Go through the entries and copy each one exactly. Leave none out.
+ + +
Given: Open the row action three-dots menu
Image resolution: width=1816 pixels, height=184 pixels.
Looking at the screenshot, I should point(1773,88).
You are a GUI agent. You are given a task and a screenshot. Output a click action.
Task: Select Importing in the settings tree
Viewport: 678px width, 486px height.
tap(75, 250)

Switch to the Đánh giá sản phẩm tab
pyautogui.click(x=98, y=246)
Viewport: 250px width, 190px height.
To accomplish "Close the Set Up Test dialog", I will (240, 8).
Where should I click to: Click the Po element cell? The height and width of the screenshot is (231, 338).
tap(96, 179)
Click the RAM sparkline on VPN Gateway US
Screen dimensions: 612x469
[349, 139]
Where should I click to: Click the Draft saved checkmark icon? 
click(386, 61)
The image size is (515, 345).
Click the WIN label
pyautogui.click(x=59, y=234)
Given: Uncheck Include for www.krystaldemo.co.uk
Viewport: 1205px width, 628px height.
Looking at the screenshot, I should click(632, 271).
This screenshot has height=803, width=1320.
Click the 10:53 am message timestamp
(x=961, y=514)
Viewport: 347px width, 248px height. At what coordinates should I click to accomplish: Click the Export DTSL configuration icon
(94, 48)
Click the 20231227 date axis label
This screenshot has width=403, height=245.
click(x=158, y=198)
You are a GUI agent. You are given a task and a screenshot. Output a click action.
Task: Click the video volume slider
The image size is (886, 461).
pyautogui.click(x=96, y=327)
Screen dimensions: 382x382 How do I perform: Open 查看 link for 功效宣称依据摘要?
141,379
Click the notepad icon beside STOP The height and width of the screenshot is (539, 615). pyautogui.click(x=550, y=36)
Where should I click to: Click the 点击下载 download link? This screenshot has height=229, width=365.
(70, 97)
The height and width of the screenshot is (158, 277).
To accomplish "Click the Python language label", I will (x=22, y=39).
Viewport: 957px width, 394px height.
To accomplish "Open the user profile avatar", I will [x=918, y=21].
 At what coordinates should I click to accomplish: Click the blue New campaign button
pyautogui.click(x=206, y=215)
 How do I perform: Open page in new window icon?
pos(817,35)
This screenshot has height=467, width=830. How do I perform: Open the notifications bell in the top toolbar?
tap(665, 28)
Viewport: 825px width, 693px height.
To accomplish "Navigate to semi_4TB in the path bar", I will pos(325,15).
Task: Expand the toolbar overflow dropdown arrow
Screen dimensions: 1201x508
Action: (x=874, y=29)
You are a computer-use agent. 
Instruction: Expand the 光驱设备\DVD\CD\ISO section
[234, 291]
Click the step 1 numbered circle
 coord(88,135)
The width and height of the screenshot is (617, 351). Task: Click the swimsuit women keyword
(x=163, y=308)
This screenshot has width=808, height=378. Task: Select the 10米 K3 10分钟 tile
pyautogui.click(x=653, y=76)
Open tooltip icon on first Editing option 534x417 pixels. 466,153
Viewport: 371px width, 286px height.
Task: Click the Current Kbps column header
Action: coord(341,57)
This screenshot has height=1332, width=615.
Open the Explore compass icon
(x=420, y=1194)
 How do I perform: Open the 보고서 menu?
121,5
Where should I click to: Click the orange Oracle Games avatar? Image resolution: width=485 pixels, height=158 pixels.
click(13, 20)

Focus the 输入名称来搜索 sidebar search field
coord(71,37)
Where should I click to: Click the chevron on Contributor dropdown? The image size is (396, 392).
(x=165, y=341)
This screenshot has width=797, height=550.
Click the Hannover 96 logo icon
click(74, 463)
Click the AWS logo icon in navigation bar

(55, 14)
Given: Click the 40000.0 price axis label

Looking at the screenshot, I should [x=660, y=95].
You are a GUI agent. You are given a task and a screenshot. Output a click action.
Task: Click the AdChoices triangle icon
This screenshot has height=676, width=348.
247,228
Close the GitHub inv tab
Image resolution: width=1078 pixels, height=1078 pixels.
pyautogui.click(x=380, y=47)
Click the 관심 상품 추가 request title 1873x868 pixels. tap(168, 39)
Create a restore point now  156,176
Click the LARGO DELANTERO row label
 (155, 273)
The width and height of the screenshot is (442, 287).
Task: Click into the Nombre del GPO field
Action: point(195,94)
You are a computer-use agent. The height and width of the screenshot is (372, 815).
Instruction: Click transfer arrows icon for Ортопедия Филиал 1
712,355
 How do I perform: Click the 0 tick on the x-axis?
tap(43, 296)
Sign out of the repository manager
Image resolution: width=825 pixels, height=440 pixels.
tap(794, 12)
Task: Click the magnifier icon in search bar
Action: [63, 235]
+ + +
> [Your response]:
Given: Open the row action three-dots menu
Image resolution: width=1816 pixels, height=184 pixels.
Looking at the screenshot, I should point(1773,88).
You are a GUI agent. You are given a task and a screenshot. Output a click action.
Task: Select Importing in the settings tree
Viewport: 678px width, 486px height.
tap(75, 250)

Switch to the Đánh giá sản phẩm tab
pyautogui.click(x=98, y=246)
Viewport: 250px width, 190px height.
To accomplish "Close the Set Up Test dialog", I will (240, 8).
Where should I click to: Click the Po element cell? The height and width of the screenshot is (231, 338).
tap(96, 179)
Click the RAM sparkline on VPN Gateway US
Screen dimensions: 612x469
[349, 139]
Where should I click to: Click the Draft saved checkmark icon? 
click(386, 61)
The image size is (515, 345).
Click the WIN label
pyautogui.click(x=59, y=234)
Given: Uncheck Include for www.krystaldemo.co.uk
Viewport: 1205px width, 628px height.
Looking at the screenshot, I should click(632, 271).
This screenshot has height=803, width=1320.
Click the 10:53 am message timestamp
(x=961, y=514)
Viewport: 347px width, 248px height. At what coordinates should I click to accomplish: Click the Export DTSL configuration icon
(94, 48)
Click the 20231227 date axis label
This screenshot has width=403, height=245.
click(x=158, y=198)
You are a GUI agent. You are given a task and a screenshot. Output a click action.
Task: Click the video volume slider
The image size is (886, 461).
pyautogui.click(x=96, y=327)
Screen dimensions: 382x382 How do I perform: Open 查看 link for 功效宣称依据摘要?
141,379
Click the notepad icon beside STOP The height and width of the screenshot is (539, 615). pyautogui.click(x=550, y=36)
Where should I click to: Click the 点击下载 download link? This screenshot has height=229, width=365.
(70, 97)
The height and width of the screenshot is (158, 277).
To accomplish "Click the Python language label", I will (x=22, y=39).
Viewport: 957px width, 394px height.
To accomplish "Open the user profile avatar", I will [x=918, y=21].
 At what coordinates should I click to accomplish: Click the blue New campaign button
pyautogui.click(x=206, y=215)
 How do I perform: Open page in new window icon?
pos(817,35)
This screenshot has height=467, width=830. How do I perform: Open the notifications bell in the top toolbar?
tap(665, 28)
Viewport: 825px width, 693px height.
To accomplish "Navigate to semi_4TB in the path bar", I will pos(325,15).
Task: Expand the toolbar overflow dropdown arrow
Screen dimensions: 1201x508
Action: (x=874, y=29)
You are a computer-use agent. 
Instruction: Expand the 光驱设备\DVD\CD\ISO section
[234, 291]
Click the step 1 numbered circle
 coord(88,135)
The width and height of the screenshot is (617, 351). Task: Click the swimsuit women keyword
(x=163, y=308)
This screenshot has width=808, height=378. Task: Select the 10米 K3 10分钟 tile
pyautogui.click(x=653, y=76)
Open tooltip icon on first Editing option 534x417 pixels. 466,153
Viewport: 371px width, 286px height.
Task: Click the Current Kbps column header
Action: coord(341,57)
This screenshot has height=1332, width=615.
Open the Explore compass icon
(x=420, y=1194)
 How do I perform: Open the 보고서 menu?
121,5
Where should I click to: Click the orange Oracle Games avatar? Image resolution: width=485 pixels, height=158 pixels.
click(13, 20)

Focus the 输入名称来搜索 sidebar search field
coord(71,37)
Where should I click to: Click the chevron on Contributor dropdown? The image size is (396, 392).
(x=165, y=341)
This screenshot has width=797, height=550.
Click the Hannover 96 logo icon
click(74, 463)
Click the AWS logo icon in navigation bar

(55, 14)
Given: Click the 40000.0 price axis label

Looking at the screenshot, I should [x=660, y=95].
You are a GUI agent. You are given a task and a screenshot. Output a click action.
Task: Click the AdChoices triangle icon
This screenshot has height=676, width=348.
247,228
Close the GitHub inv tab
Image resolution: width=1078 pixels, height=1078 pixels.
pyautogui.click(x=380, y=47)
Click the 관심 상품 추가 request title 1873x868 pixels. tap(168, 39)
Create a restore point now  156,176
Click the LARGO DELANTERO row label
 (155, 273)
The width and height of the screenshot is (442, 287).
Task: Click into the Nombre del GPO field
Action: point(195,94)
You are a computer-use agent. The height and width of the screenshot is (372, 815).
Instruction: Click transfer arrows icon for Ортопедия Филиал 1
712,355
 How do I perform: Click the 0 tick on the x-axis?
tap(43, 296)
Sign out of the repository manager
Image resolution: width=825 pixels, height=440 pixels.
tap(794, 12)
Task: Click the magnifier icon in search bar
Action: [63, 235]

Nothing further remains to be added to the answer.